Birleşen davanın dava dilekçesinde özetle; müvekkili ile davalının … Asliye Hukuk Mahkemesi’nin bozmadan önceki esası … yeni esası … olan dosyasında davalı olduklarını, mezkur dava ile davacılar lehine maddi ve manevi tazminatlara hükmedildiğini, müvekkili ve davalı … Mad. İnş. Taah. Ve Nak. San. Ve Tic. Ltd. Şti. ve dava dışı … müştereken ve müteselsilen borçlu sayıldıklarını, Mahkemece hükmedilen maddi ve manevi tazminatların tahsili amacıyla davacı müvekkili ve davalı aleyhine … İcra Müdürlüğü’ nün … E. Sayılı dosyaları ile icra takibi başlatıldığını, davacı müvekkili tarafından dosya alacaklarının tamamı olan meblağ 28.12.2020 tarihinde ödendiğini belirterek, davalı tarafça … İcra Müdürlüğü’ nün .,… E. Sayılı dosyasına yapılan itirazın iptaline karar verilmesini, alacak likit olduğundan alacağın % 20 sinden aşağı olmamak üzere icra- inkar tazminatına hükmedilmesini, Yargılama giderleri ile ücreti vekaletin karşı tarafa yükletilmesine karar verilmesini talep ve dava etmiştir.

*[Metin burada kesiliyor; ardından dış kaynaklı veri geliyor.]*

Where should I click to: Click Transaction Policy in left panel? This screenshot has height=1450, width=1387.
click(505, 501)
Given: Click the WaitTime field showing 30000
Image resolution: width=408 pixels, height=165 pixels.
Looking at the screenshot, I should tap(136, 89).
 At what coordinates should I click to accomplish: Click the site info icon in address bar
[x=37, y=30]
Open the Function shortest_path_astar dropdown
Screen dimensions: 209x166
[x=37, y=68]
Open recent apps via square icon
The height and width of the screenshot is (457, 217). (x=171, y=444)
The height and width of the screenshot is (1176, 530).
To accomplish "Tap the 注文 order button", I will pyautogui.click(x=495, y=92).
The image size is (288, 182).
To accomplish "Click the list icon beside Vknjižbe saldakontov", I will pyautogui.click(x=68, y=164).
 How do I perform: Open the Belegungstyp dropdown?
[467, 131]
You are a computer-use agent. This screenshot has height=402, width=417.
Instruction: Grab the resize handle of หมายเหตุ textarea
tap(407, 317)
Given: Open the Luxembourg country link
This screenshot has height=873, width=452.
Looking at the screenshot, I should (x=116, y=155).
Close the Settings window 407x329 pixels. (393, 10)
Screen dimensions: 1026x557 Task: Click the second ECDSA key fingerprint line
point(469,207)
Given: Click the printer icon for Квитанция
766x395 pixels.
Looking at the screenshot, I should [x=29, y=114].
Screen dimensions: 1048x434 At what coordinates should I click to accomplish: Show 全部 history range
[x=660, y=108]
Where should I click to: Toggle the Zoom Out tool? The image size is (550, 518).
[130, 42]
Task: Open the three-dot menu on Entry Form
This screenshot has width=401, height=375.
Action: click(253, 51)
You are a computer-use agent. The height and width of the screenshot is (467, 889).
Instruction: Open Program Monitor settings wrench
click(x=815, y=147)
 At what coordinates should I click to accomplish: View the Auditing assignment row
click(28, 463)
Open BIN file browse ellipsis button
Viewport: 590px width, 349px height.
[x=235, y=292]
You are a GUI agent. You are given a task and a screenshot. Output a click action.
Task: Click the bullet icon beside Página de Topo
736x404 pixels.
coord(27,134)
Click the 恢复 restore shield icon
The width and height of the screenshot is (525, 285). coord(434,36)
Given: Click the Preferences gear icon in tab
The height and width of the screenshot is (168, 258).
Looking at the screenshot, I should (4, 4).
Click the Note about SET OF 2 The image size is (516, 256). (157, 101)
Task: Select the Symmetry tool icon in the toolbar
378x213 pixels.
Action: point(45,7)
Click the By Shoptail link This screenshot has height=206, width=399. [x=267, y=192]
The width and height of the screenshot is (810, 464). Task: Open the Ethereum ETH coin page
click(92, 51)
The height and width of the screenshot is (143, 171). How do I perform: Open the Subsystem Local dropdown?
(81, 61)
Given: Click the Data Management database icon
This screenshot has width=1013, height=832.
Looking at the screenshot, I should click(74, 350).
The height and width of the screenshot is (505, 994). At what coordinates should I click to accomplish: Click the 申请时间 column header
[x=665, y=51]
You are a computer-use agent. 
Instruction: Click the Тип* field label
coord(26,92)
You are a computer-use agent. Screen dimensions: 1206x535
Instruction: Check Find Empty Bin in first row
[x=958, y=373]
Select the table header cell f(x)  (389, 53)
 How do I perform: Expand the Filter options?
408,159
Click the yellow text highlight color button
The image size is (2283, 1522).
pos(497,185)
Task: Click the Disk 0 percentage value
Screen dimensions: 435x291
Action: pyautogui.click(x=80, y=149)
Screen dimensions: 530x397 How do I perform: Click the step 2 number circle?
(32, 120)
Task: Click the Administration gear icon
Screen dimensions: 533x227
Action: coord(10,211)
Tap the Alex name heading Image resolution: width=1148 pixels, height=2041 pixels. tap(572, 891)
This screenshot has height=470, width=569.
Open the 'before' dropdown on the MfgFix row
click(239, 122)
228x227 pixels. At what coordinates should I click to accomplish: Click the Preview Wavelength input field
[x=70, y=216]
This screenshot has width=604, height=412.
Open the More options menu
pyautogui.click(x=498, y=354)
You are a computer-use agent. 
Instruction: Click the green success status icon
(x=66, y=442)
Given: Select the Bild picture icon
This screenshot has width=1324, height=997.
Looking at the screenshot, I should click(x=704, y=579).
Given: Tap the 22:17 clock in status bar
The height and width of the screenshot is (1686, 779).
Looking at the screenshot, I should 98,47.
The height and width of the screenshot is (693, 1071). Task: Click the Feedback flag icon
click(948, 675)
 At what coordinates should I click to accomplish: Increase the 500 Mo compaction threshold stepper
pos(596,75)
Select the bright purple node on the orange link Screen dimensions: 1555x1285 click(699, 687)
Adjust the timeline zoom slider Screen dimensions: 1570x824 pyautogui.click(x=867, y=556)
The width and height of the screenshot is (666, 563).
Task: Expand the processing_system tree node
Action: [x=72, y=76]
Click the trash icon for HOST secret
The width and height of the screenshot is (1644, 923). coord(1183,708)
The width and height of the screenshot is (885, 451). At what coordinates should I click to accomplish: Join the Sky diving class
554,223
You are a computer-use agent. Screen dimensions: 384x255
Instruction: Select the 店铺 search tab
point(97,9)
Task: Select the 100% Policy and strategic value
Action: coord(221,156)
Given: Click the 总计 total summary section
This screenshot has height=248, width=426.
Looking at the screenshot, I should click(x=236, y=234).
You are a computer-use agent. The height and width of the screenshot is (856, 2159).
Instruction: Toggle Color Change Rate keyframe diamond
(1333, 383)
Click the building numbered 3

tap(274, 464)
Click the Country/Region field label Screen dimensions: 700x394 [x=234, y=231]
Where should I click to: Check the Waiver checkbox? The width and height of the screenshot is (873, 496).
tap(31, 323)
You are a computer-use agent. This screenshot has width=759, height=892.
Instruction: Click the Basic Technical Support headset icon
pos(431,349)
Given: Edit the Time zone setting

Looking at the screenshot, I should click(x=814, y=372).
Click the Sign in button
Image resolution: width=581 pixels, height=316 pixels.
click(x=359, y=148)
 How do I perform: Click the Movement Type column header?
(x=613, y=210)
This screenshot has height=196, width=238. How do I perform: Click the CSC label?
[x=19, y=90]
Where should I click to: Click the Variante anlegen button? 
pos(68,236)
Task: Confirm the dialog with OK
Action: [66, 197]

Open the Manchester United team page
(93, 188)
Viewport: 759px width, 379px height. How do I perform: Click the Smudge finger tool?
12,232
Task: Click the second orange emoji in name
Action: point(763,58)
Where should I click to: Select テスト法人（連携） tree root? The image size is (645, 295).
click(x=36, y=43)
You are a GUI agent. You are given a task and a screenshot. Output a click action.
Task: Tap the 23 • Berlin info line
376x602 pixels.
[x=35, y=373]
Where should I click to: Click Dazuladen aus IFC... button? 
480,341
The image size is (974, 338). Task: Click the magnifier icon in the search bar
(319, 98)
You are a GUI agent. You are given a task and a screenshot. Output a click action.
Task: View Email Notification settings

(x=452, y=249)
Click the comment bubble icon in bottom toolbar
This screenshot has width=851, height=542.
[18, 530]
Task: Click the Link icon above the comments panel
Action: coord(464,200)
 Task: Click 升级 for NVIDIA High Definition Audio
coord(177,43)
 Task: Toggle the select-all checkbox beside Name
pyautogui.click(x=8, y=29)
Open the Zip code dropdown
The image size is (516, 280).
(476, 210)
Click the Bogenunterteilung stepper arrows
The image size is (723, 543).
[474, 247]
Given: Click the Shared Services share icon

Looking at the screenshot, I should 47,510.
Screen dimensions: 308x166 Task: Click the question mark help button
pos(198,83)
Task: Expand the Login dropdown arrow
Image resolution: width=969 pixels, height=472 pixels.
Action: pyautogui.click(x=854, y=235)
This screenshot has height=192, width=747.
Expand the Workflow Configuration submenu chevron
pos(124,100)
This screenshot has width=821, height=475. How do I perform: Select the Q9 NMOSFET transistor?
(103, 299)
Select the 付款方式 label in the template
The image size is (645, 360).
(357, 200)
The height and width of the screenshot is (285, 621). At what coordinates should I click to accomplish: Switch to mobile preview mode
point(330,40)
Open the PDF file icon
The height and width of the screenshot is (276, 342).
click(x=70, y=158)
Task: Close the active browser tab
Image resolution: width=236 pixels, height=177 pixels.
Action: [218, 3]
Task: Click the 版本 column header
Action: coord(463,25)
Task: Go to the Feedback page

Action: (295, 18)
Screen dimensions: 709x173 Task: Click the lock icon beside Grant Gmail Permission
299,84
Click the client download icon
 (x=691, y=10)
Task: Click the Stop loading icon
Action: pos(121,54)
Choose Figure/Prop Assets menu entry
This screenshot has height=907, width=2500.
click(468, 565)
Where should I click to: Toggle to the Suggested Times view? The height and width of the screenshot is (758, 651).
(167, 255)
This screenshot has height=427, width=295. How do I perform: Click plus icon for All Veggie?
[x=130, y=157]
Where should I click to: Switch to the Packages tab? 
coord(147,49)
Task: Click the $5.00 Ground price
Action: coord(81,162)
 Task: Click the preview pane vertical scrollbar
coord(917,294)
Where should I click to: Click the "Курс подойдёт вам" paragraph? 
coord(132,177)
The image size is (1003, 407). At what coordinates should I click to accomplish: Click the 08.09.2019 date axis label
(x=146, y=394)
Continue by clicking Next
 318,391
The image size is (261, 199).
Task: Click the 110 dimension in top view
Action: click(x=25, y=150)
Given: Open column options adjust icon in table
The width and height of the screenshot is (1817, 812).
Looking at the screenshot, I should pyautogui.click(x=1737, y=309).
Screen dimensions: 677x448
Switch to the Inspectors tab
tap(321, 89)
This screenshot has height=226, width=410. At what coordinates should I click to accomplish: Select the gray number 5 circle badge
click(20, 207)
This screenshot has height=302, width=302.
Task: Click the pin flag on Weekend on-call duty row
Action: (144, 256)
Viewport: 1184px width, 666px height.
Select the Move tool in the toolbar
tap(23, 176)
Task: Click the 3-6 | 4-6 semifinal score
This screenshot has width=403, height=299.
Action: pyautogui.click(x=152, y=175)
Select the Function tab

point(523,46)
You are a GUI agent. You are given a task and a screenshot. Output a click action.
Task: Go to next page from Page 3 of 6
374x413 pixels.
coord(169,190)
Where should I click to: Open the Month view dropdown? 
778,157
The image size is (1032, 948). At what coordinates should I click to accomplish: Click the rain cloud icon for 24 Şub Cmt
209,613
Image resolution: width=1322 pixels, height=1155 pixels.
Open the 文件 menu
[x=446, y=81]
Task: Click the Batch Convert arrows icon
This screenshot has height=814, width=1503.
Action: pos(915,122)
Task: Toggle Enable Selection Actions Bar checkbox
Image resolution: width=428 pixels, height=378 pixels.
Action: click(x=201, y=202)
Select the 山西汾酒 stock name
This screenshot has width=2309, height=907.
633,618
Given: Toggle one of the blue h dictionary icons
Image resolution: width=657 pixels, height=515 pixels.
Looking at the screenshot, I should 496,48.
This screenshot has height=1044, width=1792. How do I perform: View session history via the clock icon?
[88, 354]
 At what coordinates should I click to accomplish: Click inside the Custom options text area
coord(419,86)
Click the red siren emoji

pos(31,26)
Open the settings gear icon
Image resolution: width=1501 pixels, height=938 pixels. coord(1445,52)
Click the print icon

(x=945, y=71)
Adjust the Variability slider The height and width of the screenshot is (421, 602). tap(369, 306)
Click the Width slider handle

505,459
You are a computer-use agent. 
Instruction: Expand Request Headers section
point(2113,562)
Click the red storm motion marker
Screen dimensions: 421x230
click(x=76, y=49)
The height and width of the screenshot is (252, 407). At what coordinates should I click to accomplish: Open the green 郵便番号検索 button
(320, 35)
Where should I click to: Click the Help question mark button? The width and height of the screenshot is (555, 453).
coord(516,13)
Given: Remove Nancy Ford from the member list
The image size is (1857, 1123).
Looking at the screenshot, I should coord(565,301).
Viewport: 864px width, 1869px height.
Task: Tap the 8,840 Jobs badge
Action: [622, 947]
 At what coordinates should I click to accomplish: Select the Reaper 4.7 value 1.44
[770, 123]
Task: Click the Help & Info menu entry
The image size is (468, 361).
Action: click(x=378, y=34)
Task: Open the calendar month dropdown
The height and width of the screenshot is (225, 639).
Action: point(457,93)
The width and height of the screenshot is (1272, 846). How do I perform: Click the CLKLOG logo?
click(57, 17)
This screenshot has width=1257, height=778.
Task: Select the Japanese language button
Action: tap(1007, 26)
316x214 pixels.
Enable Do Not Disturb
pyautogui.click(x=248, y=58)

Birleşen davanın cevap dilekçesinde özetle; Açılan davayı kabul etmediklerini, açılan davanın itirazın iptali olduğunu, her ne kadar rücudan kaynaklı icra takibi yapıldığını, bu takipten sonra itiraz üzerine itirazın iptali davası açılmışsa da bu davanın haksız olduğunu, müvekkili ile davacının müştereken ve müteselsilen borcu ödemesinden bahsedilmişse de müvekkilinin herhangi bir kusurunun olup olmadığı ortaya çıkartılmadığını, Dava konusu olayın meydana geldiği maden ocağını müvekkillinin yıllar önce çukur açmadan düz bir şekilde bıraktığını, sadece şirketin bi hissedarı olarak kaldığını, tam su tutan arazinin hangi tarihte ne şekle geldiğinin açık bir şekilde kuşkuya yer vermeyecek bir şekilde ortaya çıkartılması ve ona göre kusur durumunun aydınlatılması gerektiğini, müvekkili … Madencilik Ltd.Şti.nin ruhsat alanı dışında, başka kişilere ait arazilerin içerisinde olduğundan bahsedildiğini, bu durumunda gayet açık net bir şekilde ortaya çıkartılması, bu çukuru açan kişinin tespiti ile ona göre o kişinin kusurlandırılması gerektiğinin belli olduğunu, Bunlar yapılmadan afaki olarak ve sadece Ceza dosyasındaki hususların aynen birebir alınarak kusur izafe edilmesi tarafların müştereken müteselsilen sorumluluğu söz konusu olduğunda açılan davada her bir tarafın kusurunun ayrıca belirlenmesi gerektiğini, müvekkilinin bu olayla ilgili hiçbir kusuru olmadığını, bu nedenle alacaklı tarafın icra takibinde belirttiği borcu kabul etmediklerini, davanın reddine dair karar verilmesini talep etmiştir.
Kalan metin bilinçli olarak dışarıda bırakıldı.